I was able to twist myself enough to get both forearms in, which meant I could get the mask and its elastic band over his head to cover his nose and mouth, the hissing oxygen blowing the sweat off his eyelashes.

"Fuck off, I told you." He was trying to shake his head; no other part of him could move. He was drifting in and out of consciousness now, and gulping the cool air while still trying to swear at me.

"Just breathe, mate; stay with me. Hey! Hey mate!" He was losing consciousness, and I knew I had to try and keep him awake and breathing. I also knew he was pretty fucked, and lucky to have survived this long. "Wake up, mate! You'll be okay. Hey!"

"Fucking nigg-rr …" His eyes closed and his head rolled forward. I pushed it back up to keep his airway open, and yelled out for help. A face and a green uniform appeared above me and asked to get in my place. I backed out and stood up, shaking cramp from every part of me, or so it felt. I could hear the sound of glass shattering; the skinheads had started throwing bottles at the cops. Boydie told me to get another hose reel from the other side of the truck in case we had to use it on them. As I came back from behind the truck, I saw the ambo officer stand up and shake his head at his colleague, slowly pulling his kit bag back from beside the wreck. The young guy’s pale blue eyes closing came to my mind then. What a waste of a life.

More cops arrived, a whole paddy wagon of them, and rounded up the skins, who must have been on some wicked drugs. They were raging, fearless and totally out of it – probably what kept that dude alive longer than he’d have lived if his body wasn't so wired. The ET arrived and dragged the car off the post, covering the windscreen and front of the car with a big canvas tarp.

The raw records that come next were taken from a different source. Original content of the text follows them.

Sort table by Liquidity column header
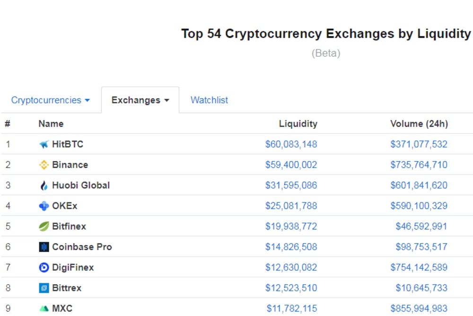Viewport: 473px width, 316px height. tap(298, 124)
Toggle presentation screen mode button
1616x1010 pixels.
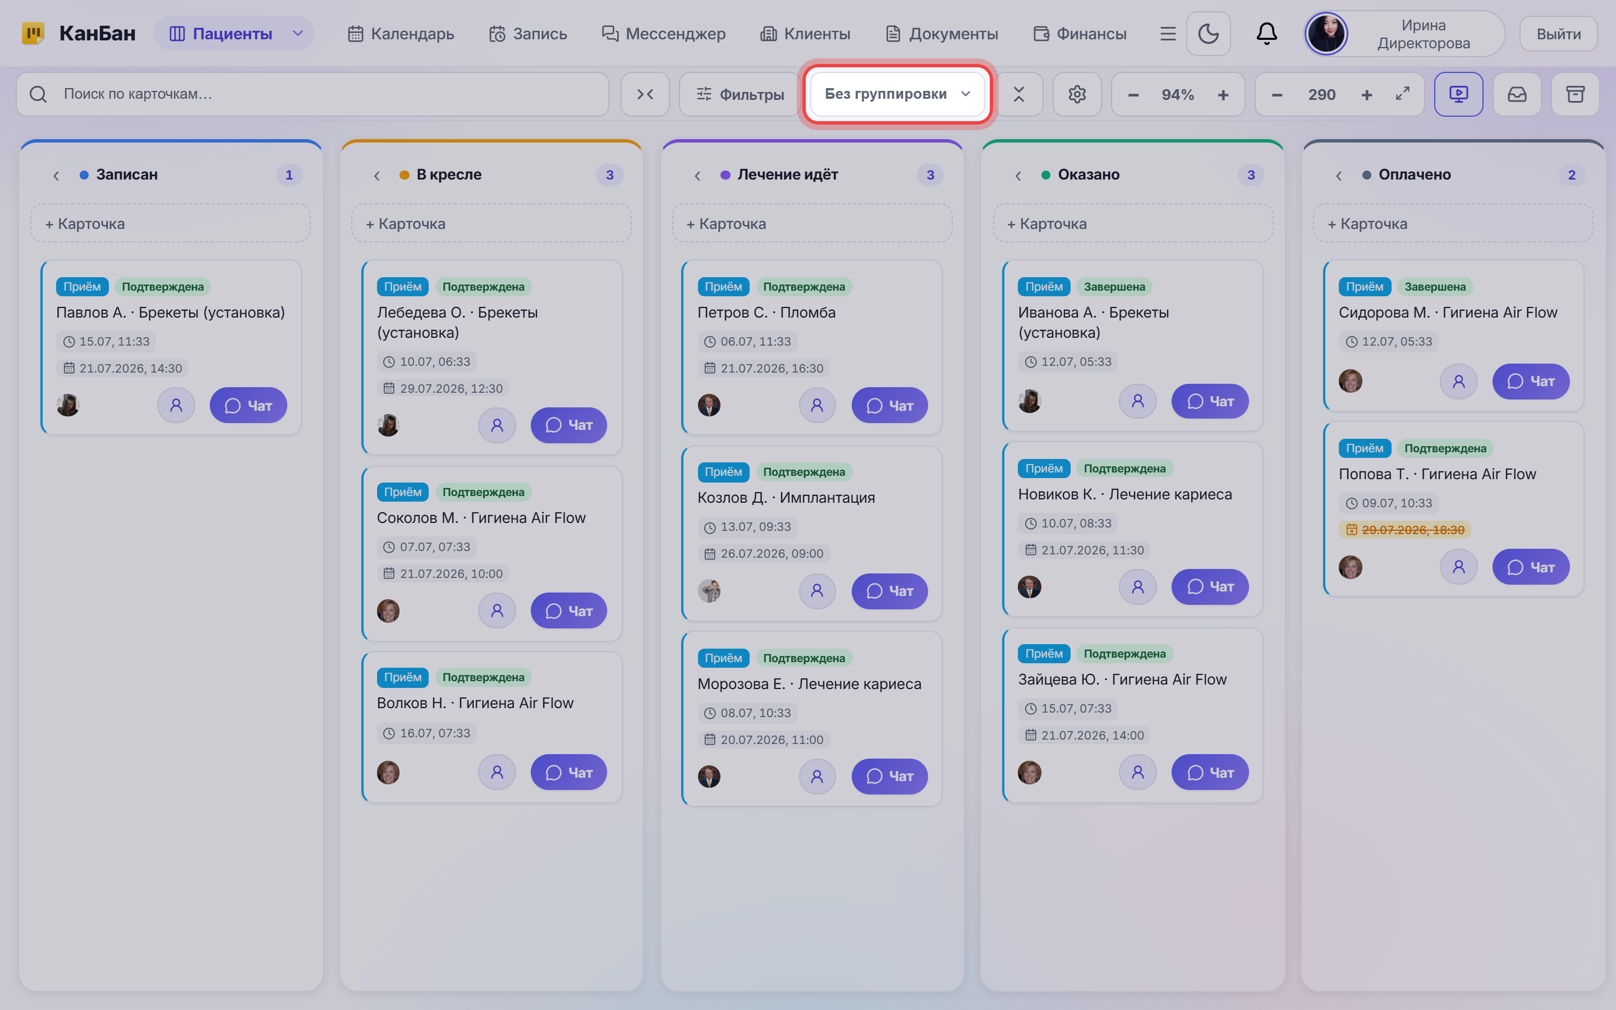pos(1458,94)
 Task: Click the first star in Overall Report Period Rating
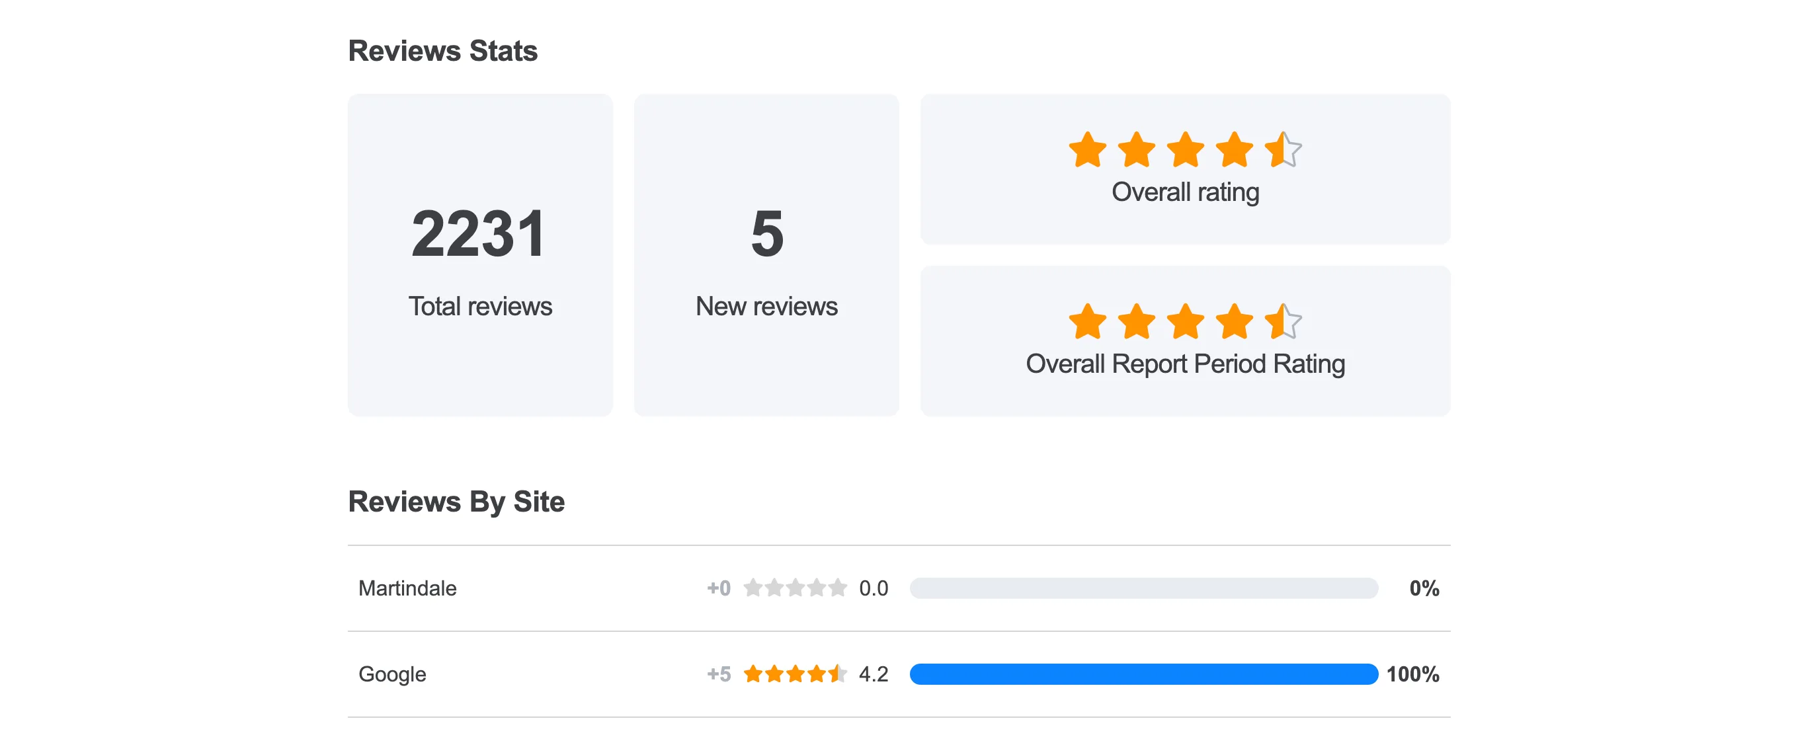[1088, 321]
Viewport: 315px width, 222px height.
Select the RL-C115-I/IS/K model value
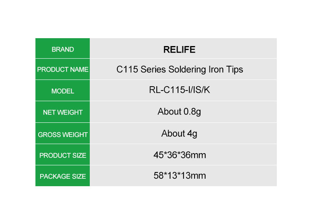pos(180,90)
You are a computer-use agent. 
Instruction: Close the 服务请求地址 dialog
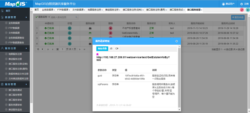177,41
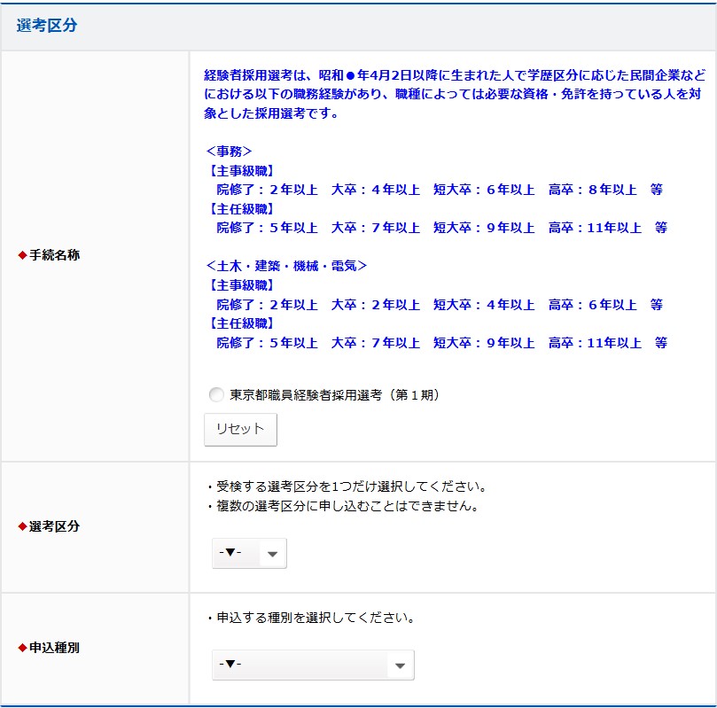Click the red diamond beside 申込種別
The height and width of the screenshot is (708, 717).
[x=23, y=648]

We left it to them. Back at the station, we sorted the truck out and sat down for a coffee. Amazed at what we had just witnessed: virtually a riot. I felt sorry for that young guy; still do. I wonder what went wrong in his life to have so much hate, even to his dying breath. I never told the other guys what he’d said to me: not sure why, didn’t seem to matter now. I went and had a shower, no use trying to go back to sleep. I read some book, and went home that morning to kiss my kids.

"The Skinhead" is taken from the new anthology Huia Short Stories 14 (Huia Publishers, $25), available in bookstores nationwide. The stories were selected by Emma Espiner, Carol Hirschfeld, Vincent Olsen-Reeder and Maiki Sherman; the authors will compete for the 2021 Pikihuia Awards for Māori writers, run by the Māori Literature Trust and Huia Publishers. The ceremony will be held on October 30.